Like the GDPR, the NDPA is built on seven core principles that guide responsible data processing in Nigeria:

• Lawfulness, Fairness, and Transparency (Section 24(1)(a)). Organizations must process data on a lawful basis, avoid harmful or unfair use, and provide individuals with clear information on how their data is handled.

• Purpose Limitation (Section 24(1)(b)). Data must be collected for specific, legitimate purposes and not used for unrelated reasons.

• Data Minimization (Section 24(1)(c)). Only the data strictly necessary for the stated purpose should be collected and processed.

• Storage Limitation (Section 24(1)(d)). Personal data should not be kept longer than needed. Once it has served its purpose, it must be securely deleted.

• Accuracy (Section 24(1)(e)). Data must be accurate, complete, and up to date. Inaccurate or misleading information must be corrected or removed.

• Integrity and Confidentiality (Section 24(1)(f)). Organizations must secure data against unauthorized access, misuse, loss, or destruction. Measures like encryption, pseudonymization, and access controls are expected, depending on the sensitivity of the data and the risks involved.

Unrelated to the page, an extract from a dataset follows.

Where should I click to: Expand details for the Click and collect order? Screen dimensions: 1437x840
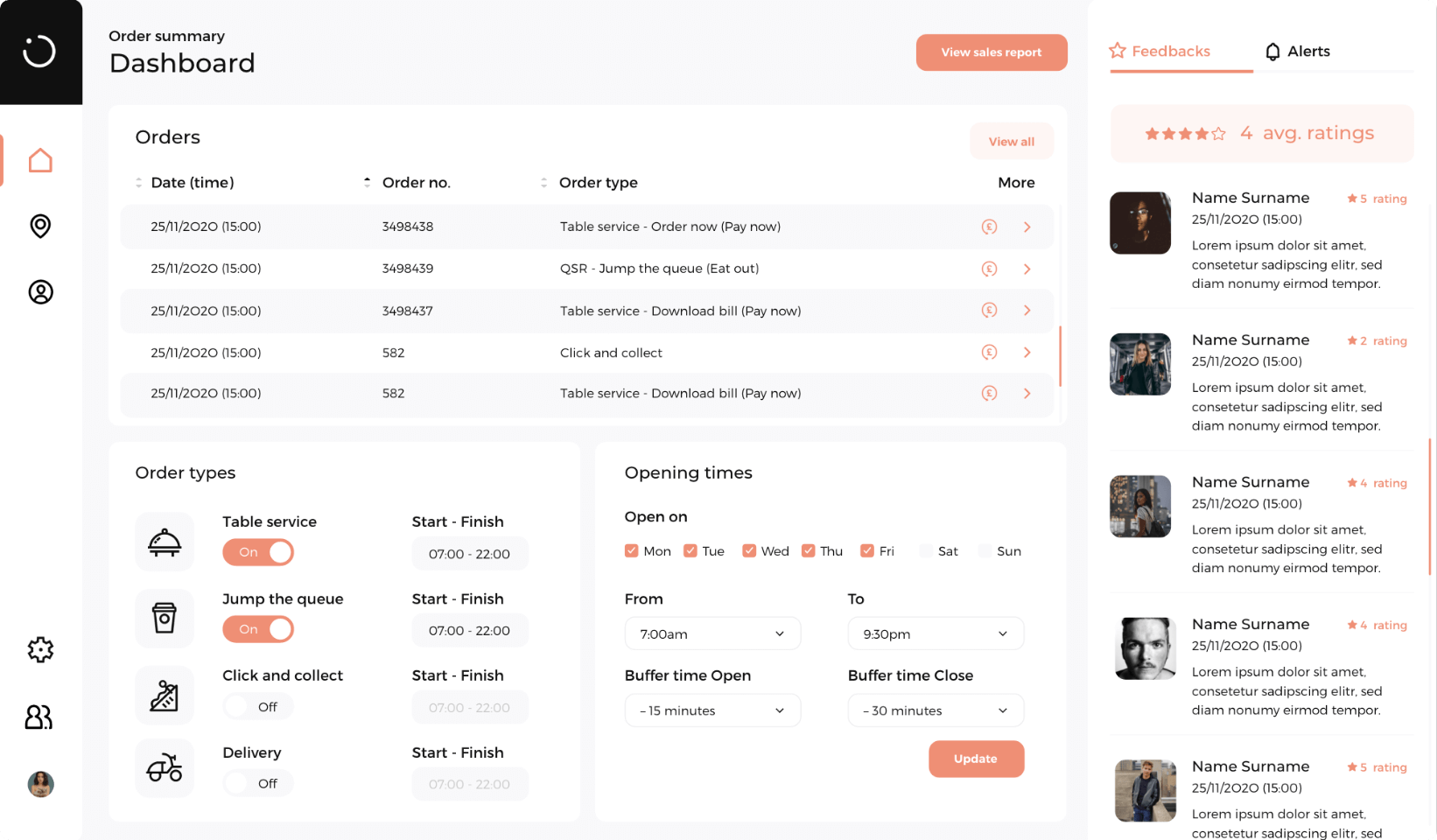pyautogui.click(x=1027, y=352)
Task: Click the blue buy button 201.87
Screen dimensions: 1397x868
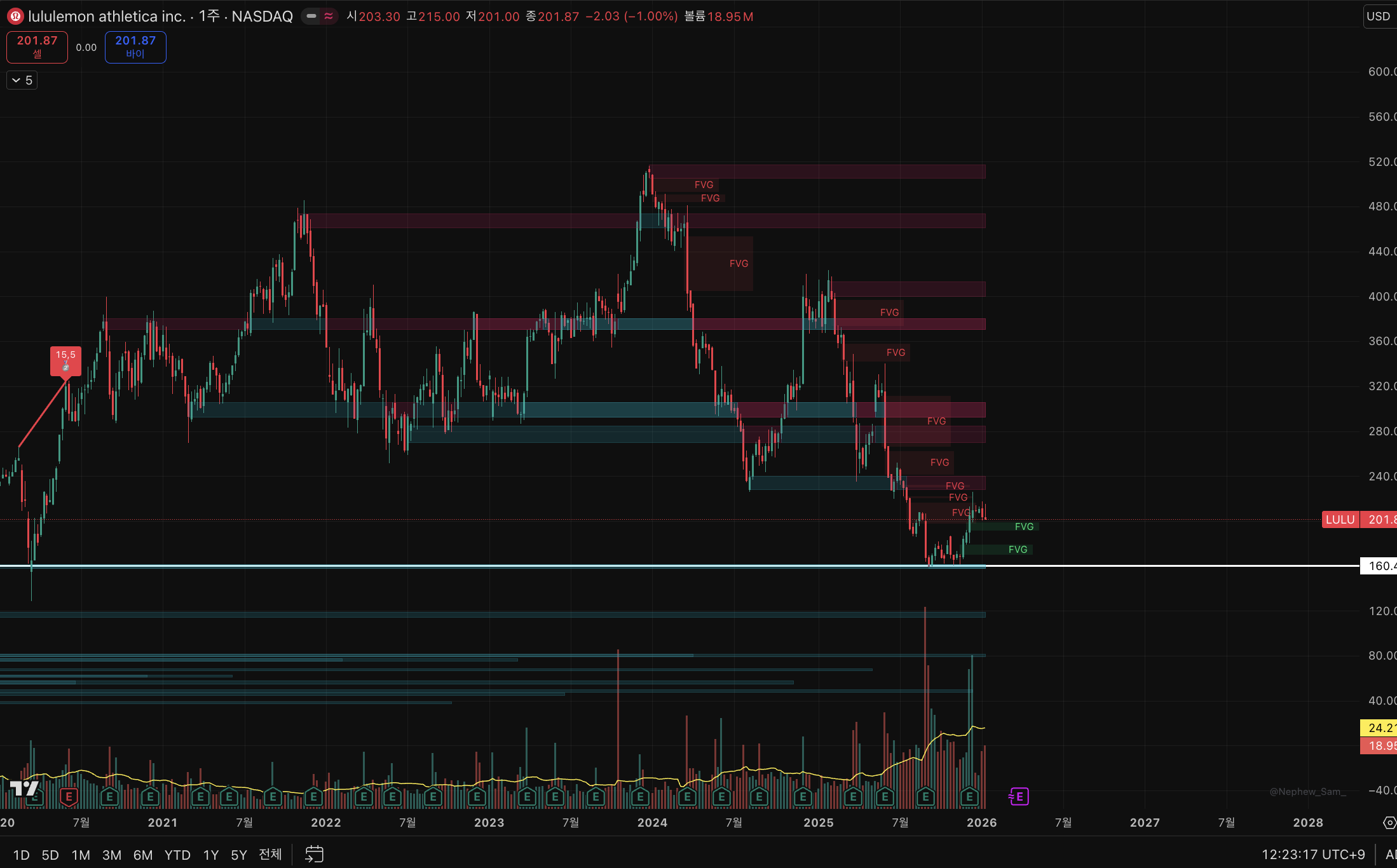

• Accountability (Section 24(3)). Data controllers are responsible for demonstrating compliance. They must not only follow the law but also prove their commitment to protecting personal data when required by regulators or individuals.

Rights of Data Subjects

The NDPA empowers Nigerians with strong rights over their personal data. These rights include:

1. Right to be Informed – Individuals must be told whether their data is being processed, why, for how long, and who it will be shared with.
2. Right of Access – Individuals can request access to their data in a clear, understandable format.
3. Right to Rectification – Inaccurate, incomplete, or outdated data must be corrected or deleted.
4. Right to Erasure (“Right to be Forgotten”) – Individuals can request that their data be erased when it is no longer needed or processed unlawfully.
5. Right to Restrict Processing – Processing can be limited in certain circumstances, such as when accuracy is contested.
6. Right to Withdraw Consent – Consent must be as easy to withdraw as it is to give.
7. Right to Object – Individuals can object to processing based on certain grounds, including direct marketing. Once they object to marketing, their data must no longer be used for that purpose.
8. Right Not to be Subject to Automated Decisions – Individuals can challenge decisions made solely by algorithms, including profiling, unless exceptions apply.
9. Right to Data Portability – Individuals can request their data in a machine-readable format and transfer it to another service provider.

Conclusion

The Nigeria Data Protection Act 2023 is a landmark in Nigeria’s digital transformation. By creating a statutory Commission, introducing enforceable rights, and setting clear compliance obligations, it moves the country closer to international best practice. However, passing a law is only the first step. For the NDPA to succeed, businesses must take compliance seriously, regulators must enforce fairly and consistently, and citizens must be aware of their rights. The real challenge will be striking a balance between encouraging innovation and digital growth while ensuring that personal data is treated not just as an economic asset but as a fundamental human right.